Note that steps 5 and 6/7 can happen "concurrently" if the "time-event
ended" interrupt triggers during step 5, which is no problem.

Sometimes, especially with IWM_DEBUG enabled (lots of printf), this
doesn't work out as planned and the order of events goes like this:

1) The driver's newstate task asks for the time event and goes into
   tsleep() to wait for the firmware to signal the beginning of the
   time event.
2) The firmware signals beginning of the time event.
3) The interrupt handler sets a flag in the softc which indicates
   "time event start" and wakes up the sleeping newstate task.
4) The firmware signals the end of the time event.
5) The interrupt handler sets a flag in the softc which indicates
   "time event ended" and wakes up the sleeping newstate task.
6) The newstate task is scheduled, checks the flag which says that
   the time event has started, but it is not set so association is
   aborted.

I have also observed other variants of these chains of events where
iwm does not manage to associate.

Leaving precise synchronization like this up to the scheduler in our
kernel is not a good idea. There is no guarantee that things will work
out as intended. Moreover, the numbers controlling timing were copied
from Linux which has different scheduling latency.
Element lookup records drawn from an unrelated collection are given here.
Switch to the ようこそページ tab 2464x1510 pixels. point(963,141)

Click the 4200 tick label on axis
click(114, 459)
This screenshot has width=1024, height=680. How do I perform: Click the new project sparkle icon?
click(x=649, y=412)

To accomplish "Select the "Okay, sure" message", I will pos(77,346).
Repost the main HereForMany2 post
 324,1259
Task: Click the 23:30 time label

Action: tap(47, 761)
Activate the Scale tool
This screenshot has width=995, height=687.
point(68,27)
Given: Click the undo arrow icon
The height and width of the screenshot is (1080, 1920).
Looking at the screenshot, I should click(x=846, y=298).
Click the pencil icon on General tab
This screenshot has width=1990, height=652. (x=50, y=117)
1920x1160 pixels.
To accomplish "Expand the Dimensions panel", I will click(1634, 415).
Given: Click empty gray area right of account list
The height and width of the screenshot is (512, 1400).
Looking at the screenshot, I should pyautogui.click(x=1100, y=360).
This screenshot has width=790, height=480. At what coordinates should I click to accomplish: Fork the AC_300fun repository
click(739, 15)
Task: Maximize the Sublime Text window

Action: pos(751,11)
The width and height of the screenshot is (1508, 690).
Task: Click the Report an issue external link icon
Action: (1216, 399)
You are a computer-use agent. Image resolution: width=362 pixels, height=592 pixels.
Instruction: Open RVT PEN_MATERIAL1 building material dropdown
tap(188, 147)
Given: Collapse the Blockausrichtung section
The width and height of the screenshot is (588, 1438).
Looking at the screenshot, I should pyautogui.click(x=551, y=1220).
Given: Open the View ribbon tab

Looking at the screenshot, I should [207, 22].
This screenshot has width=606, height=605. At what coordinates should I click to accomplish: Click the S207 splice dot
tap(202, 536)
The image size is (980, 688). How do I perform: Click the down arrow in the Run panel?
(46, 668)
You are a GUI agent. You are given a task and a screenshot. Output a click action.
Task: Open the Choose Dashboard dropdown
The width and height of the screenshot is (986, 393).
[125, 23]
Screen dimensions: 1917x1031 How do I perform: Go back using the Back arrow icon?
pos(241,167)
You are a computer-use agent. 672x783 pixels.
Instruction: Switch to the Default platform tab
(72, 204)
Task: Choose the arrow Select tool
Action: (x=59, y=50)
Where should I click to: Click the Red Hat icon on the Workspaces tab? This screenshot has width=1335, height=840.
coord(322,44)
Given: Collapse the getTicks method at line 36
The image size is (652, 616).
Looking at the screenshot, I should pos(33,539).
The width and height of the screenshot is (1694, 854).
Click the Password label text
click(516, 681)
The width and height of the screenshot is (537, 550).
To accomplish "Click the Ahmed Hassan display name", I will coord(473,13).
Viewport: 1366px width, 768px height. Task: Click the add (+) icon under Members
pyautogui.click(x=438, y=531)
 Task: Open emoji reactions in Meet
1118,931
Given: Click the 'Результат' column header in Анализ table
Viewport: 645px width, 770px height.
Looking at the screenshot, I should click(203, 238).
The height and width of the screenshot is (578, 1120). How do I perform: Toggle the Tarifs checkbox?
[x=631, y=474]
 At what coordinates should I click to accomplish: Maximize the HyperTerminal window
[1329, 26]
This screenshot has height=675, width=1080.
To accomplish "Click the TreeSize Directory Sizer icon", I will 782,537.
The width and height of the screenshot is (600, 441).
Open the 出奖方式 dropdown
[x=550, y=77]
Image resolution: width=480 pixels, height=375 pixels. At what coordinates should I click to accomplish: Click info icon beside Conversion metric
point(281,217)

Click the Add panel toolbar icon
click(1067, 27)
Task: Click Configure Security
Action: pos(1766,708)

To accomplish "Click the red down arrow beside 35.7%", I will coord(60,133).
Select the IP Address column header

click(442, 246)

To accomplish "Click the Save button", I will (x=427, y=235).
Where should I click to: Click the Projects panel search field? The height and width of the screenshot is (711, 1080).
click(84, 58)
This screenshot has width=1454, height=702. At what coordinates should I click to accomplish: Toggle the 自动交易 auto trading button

This diff does away with the unreliable extra checking. It schedules a
time event, busy-waits a short while for good measure, and life goes on.
The firmware might fail to schedule the event, and if so might wander off
the channel for a moment... in which case association is still more
likely to succeed than with these unreliable checks in place.
But generally the time event will be scheduled and things just work out.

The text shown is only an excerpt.